It was a blizzard.
It was pouring.
It was the coldest day of the year.
It was the night our power went out.
Like a parent recalling the day their child came into the world, Susanne talked to Charlie, as he sat on her lap, about what happened five years ago this day. The day he was diagnosed with diabetes. Not nearly as uplifting as a birth story.
He listened intently to the story as if not knowing how it would end, interrupting only once to say, "I think I remember riding in the ambulance."
"I remember the binky constantly falling out of the crib in the hospital room," Susanne said.
I remember the crib looking industrial and cold. It was like a large cage.

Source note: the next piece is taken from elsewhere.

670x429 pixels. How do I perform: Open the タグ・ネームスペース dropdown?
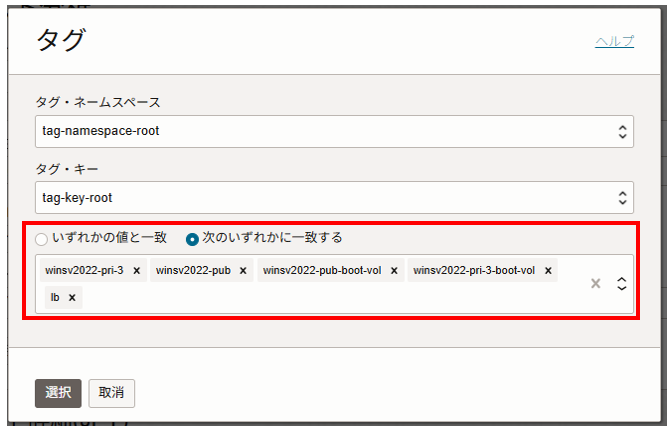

"Where did we sleep?" Susanne asked.
"I don't remember. A chair?"
Did we sleep?
God, he was just a baby - barely talking in decipherable words. Now dark hairs on his skinny, pale legs are sprouting up amidst small hockey bruises and he can reach the top kitchen cabinets with the tip of his finger.
Everything was too big. The crib was too big. Charlie's hospital pajamas were too big. The responsibility was too big. The disease was too big.
And though it was lightly raining and not too cold that night as I followed behind the ambulance telling myself that this wasn't happening…
It was a blizzard.
It was pouring.
It was the coldest day of the year.
It was the night our power went out.